Poltergeist II - Beck's Smile of Death

Julian Beck flashes a winning smile as he attempts to pick up Heather O’Rourke’s soul.
Things begin to go wrong the moment Craig T. Nelson asks for the final shipping destination.


Poltergeist II - Freeling family on the porch

Stanton pursues Jones into a vast, dimly lit room on “C” deck.
The three mammoth towers suspended from the ceiling are part of the ship’s cooling system,
though for unknown reasons the one of the left dispenses snacks and ice-cold soft drinks.

Poltergeist II - Beck in the rain

Even die-hard garden gnome collectors wouldn’t put
this grinning, skull-headed, quasi-religious, fucked-up figurine on their lawn.

Poltergeist II - Beck's introduction

Craig T. Nelson refuses to shake hands with a dead, insane, demonically-possessed 18th century preacher.
A copy of this still has been forwarded to the “Museum of Tolerance.”

Poltergeist II - Beck notices Carol Anne

Word hasn’t reached “The Other Side” that when you come for a child it’s better not to dress as a priest.

Poltergeist II - Carol Anne hugs her teddy

Carol Anne has no memory of poltergeists or the weeks she spent inside the family TV.
She’s ten-years old, wanders around in her jammies and talks her bear all day.
Is she really going to miss her soul?
Couldn’t they just hand it over and then take her to McDonalds if she starts whining?

Poltergeist II - The Freeling Family go inside the house.

Beck frets as Carol Anne argues that the family should go inside to watch TV.
He has miscalculated and arrived just as the last episode of “Family Ties” is about to air.

Poltergeist II - Beck concerned

Disappointment clouds Beck’s face.
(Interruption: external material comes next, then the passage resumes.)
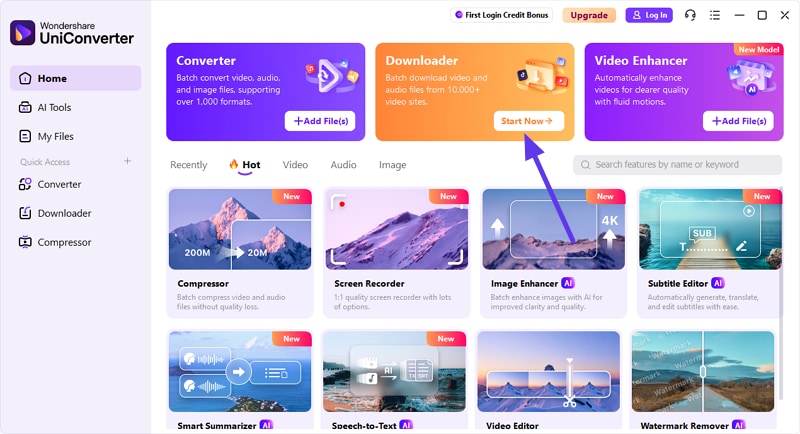Add a Quick Access shortcut with plus

128,161
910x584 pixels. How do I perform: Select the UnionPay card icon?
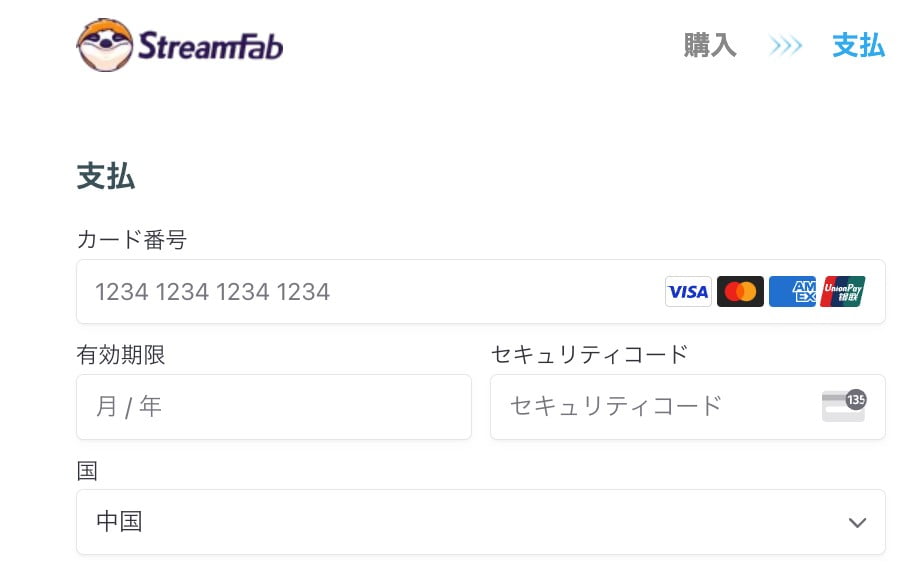(x=843, y=291)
God… didn’t we all think that show would just go on forever?

Poltergeist II - Frightened Carol Anne

Carol Anne casts a concerned look at screenwriter and director, Gary Sherman who is
visiting the set and taking detailed notes on each story element he will need
to remove or thoroughly fuck-up when he makes Poltergeist III.

Poltergeist II - Nelson stands his ground

Craig T. Nelson is cautious and overly protective as many father’s are the first time
a hundred year-old stranger takes an interest in their ten-year old daughter.

Poltergeist II - Becks salesman smile

Beck masks his feelings as he learns that Craig T. Nelson is jobless, depressed
and struggling with low self-esteem.

Poltergeist II - Beck begs

After “Cocoon” old people experienced a surge in popularity that lasted almost three months.
Beck’s appearance in Poltergeist II ended the trend as it reminded audiences how horrific
the elderly look and how they tend to prattle on about their aches and pains.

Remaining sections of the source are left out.